For the most part, Bravely Default Flying Fairy HD Remaster is a very straightforward and faithful remaster of the original game from well over a decade ago. The visuals have been touched up, but the majority of the work went into adapting the DS UI and elements along with some nice quality of life changes like a 2-4x turbo mode for battles, auto-battle options, savable job/gear sets for your party, and streamlined progression elements for the Norende reconstruction project (which runs passively even when your system is in rest mode and villagers will show up regardless of your online friend status in the game). All that is to say that for an early 2010s JRPG, the experience is pretty frictionless (but under the hood, it’s still an early 2010s JRPG).

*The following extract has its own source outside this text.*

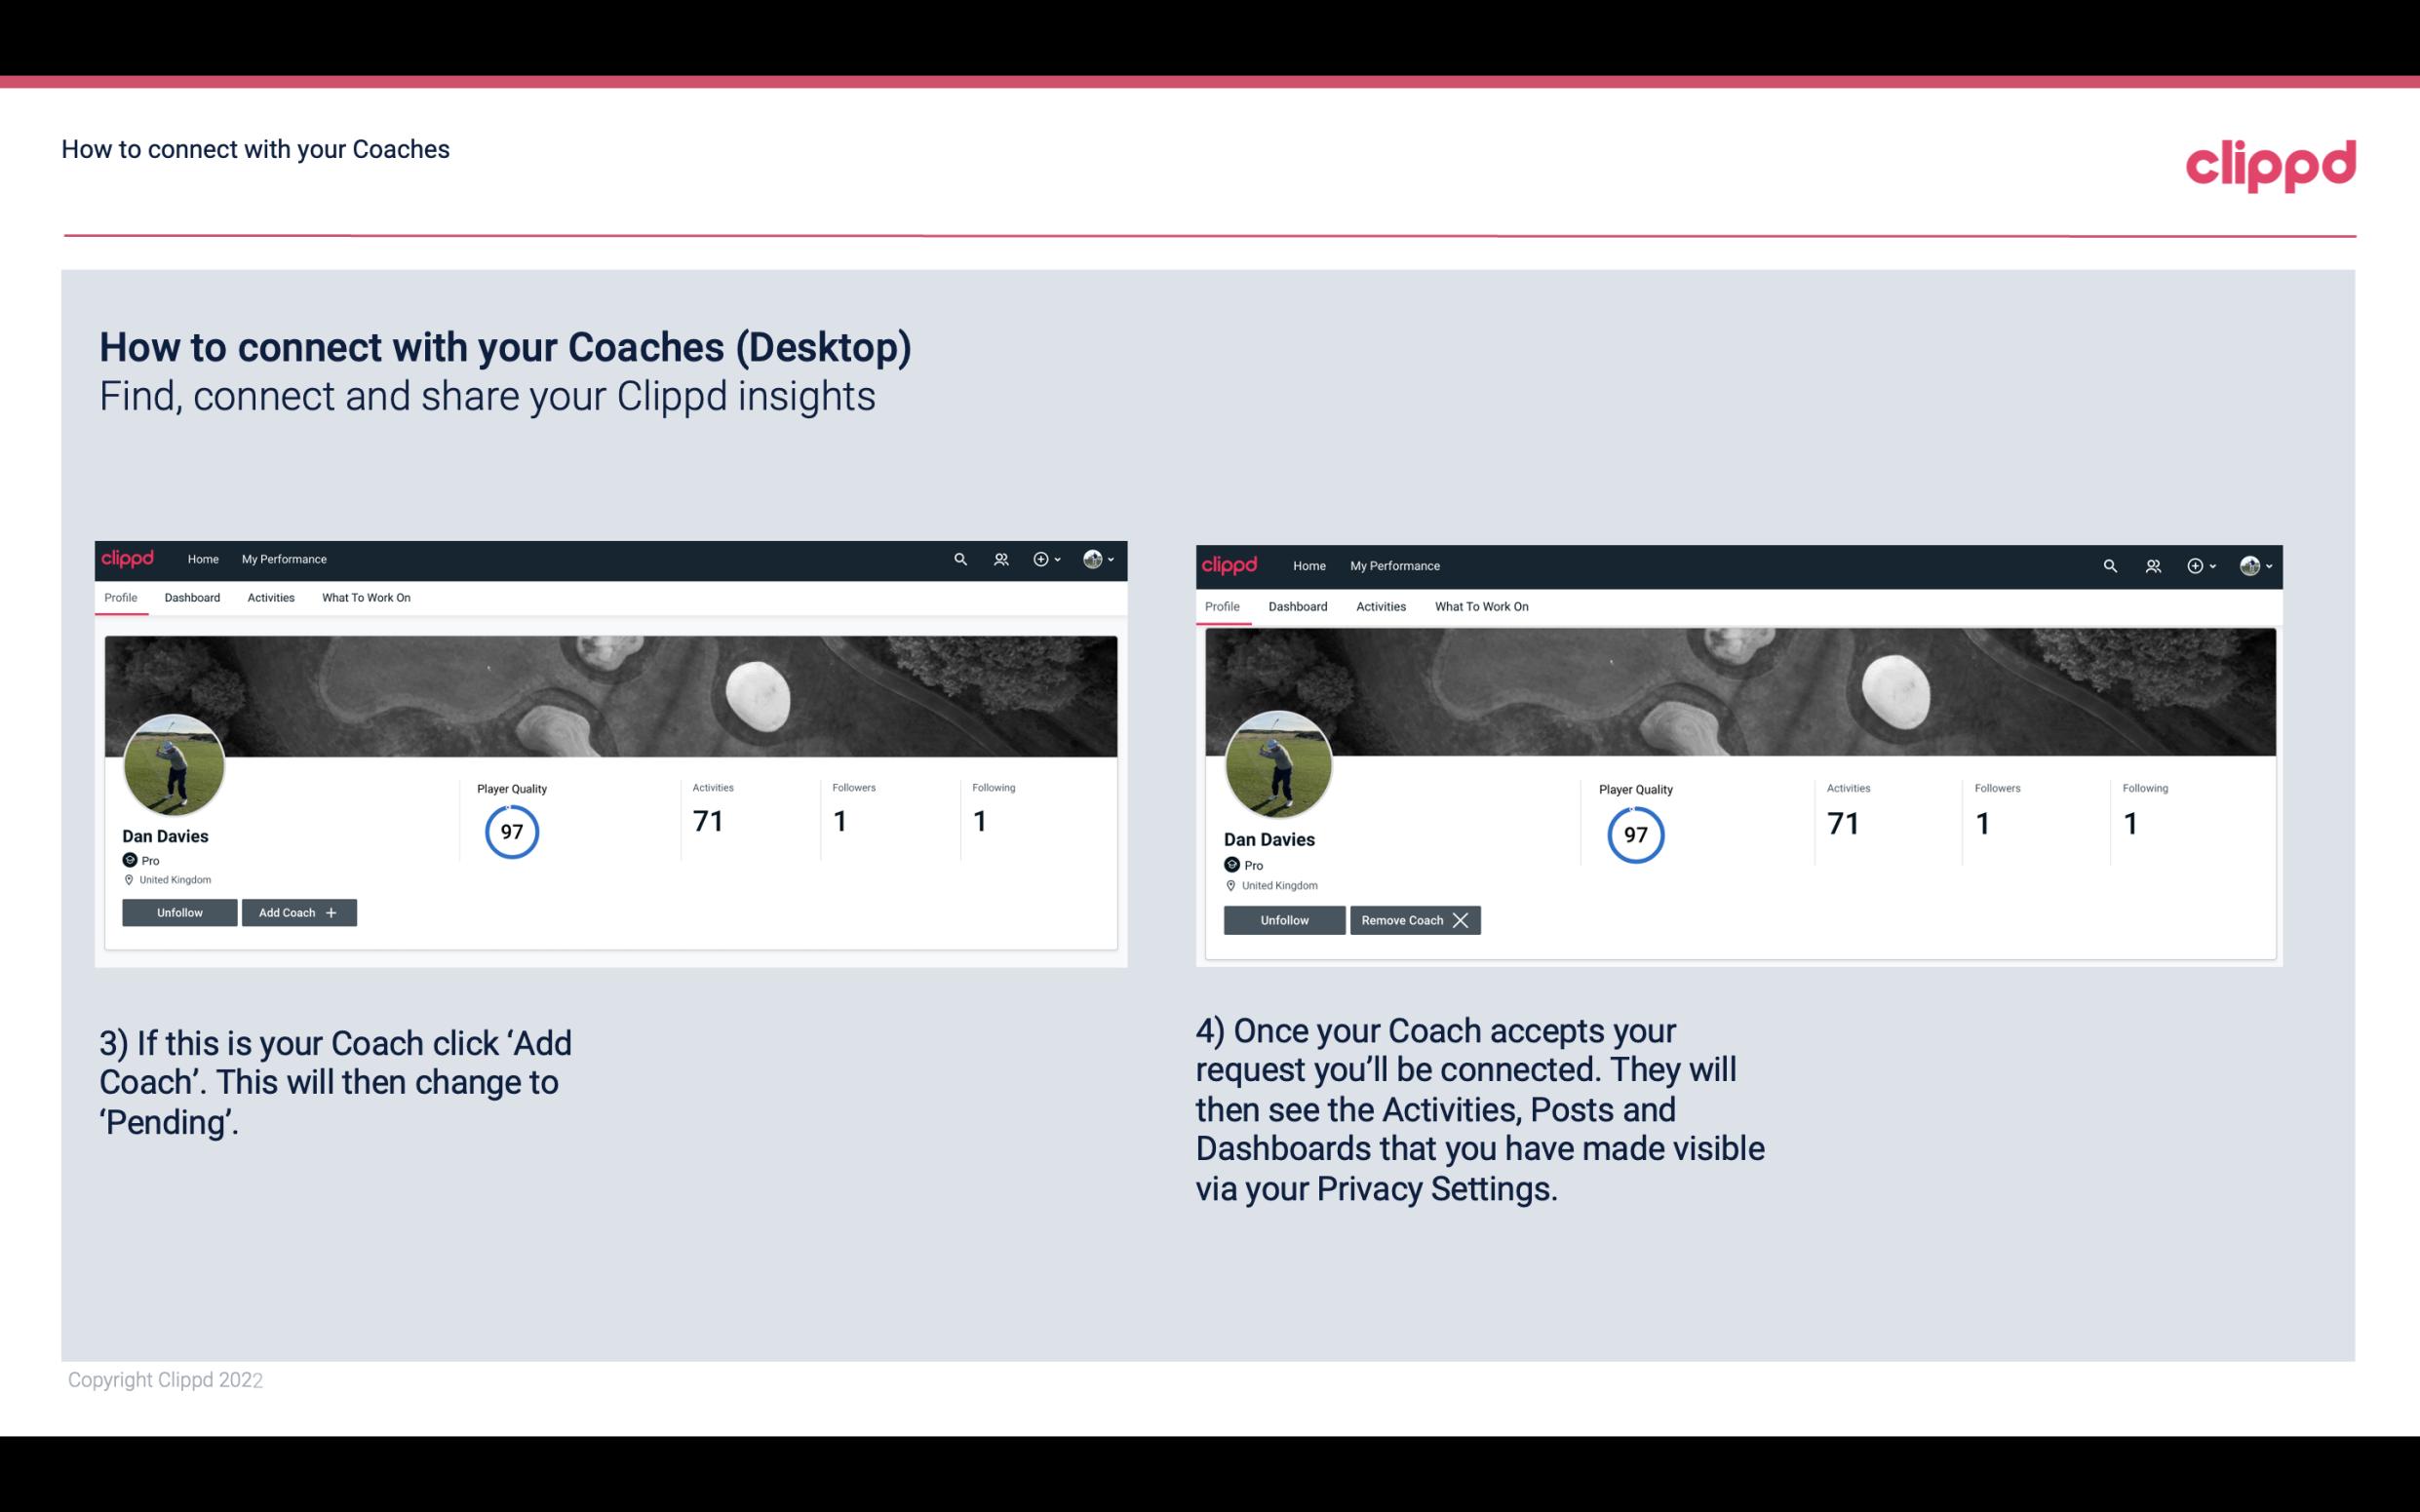
Task: Click Dan Davies profile photo thumbnail
Action: pyautogui.click(x=173, y=763)
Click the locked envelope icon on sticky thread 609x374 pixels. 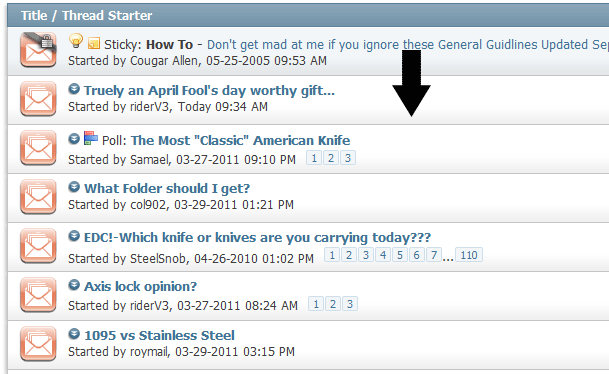click(x=38, y=50)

Now, from a visual perspective, the art style is beautiful but potentially divisive. Speaking personally, the chibi look of the characters was something that I initially had to overcome when deciding to play BDII a handful of years ago, but man am I glad I did. Not only do the characters in each of these games always inevitably grow on me, the cities and dungeons and other locations have beautiful hand-drawn artwork that the camera will zoom out to show in full when you idle. The music is also a vibe, and despite everything about the audio-visual presentation being pretty and whimsical - the stories here are surprisingly dark at times with some great twists and turns, but nicely punctuated by moments of levity throughout.
The main draw is the gameplay though. Brave/Default is quite literally the name of the game as you can either “brave” to spend up to four turns worth of actions per character or default to bank your turn for the next round. Going into the negative turn numbers can leave a character defenseless, but taking quick, aggressive action can win you battles before enemies even know what’s happening. It’s a great risk/reward mechanic, and it’s all wrapped around a wonderful job class system inherited straight out of the franchise’s Final Fantasy roots. Mages, knights, thieves, monks and a whole lot more - you’ve got a wide array of jobs to find, master, and combine to build your crew.
However, while any JRPG fan can play this game, it’s probably true that only *JRPG FANS* will want to finish it. It’s not just the grind inherent to all classically styled JRPGs, and it’s not even just the looping, repetitive structure of the second half of the game’s chapters. It’s the insane difficulty spikes near the end of the game that may halt all but the most prepared players dead in their tracks - forcing you to grind, change up your whole build that was working up until now, and look up cheese strats just to survive these last-hour boss battles - with the most egregious example coming in at almost the very end of the game. I’ve played a lot of JRPGs, including a lot of Team Asano (aka the Bravely and Octopath team) JRPGs - and even I found myself completely stonewalled, leading me to grind out a new job setup in the final dungeon.
I don’t want to belabor the point too much and let one or two unbalanced boss encounters in the late game leave a bitter taste in my mouth, but I would be remiss not to mention at least. Overall, Bravely Default was a wonderful experience that fed my JRPG job meta addiction - and I would definitely recommend it to fans of Team Asano or any hardcore JRPG lover. But buyer be warned - there are some challenging elements to both the game’s second half repetitive structure and late game boss fights. Luckily, I think this dev has learned with each iteration of the formula - leading to an ongoing legacy of increasing quality with Bravely Default II, Octopath/the HD2D games, and hopefully still so much more to come.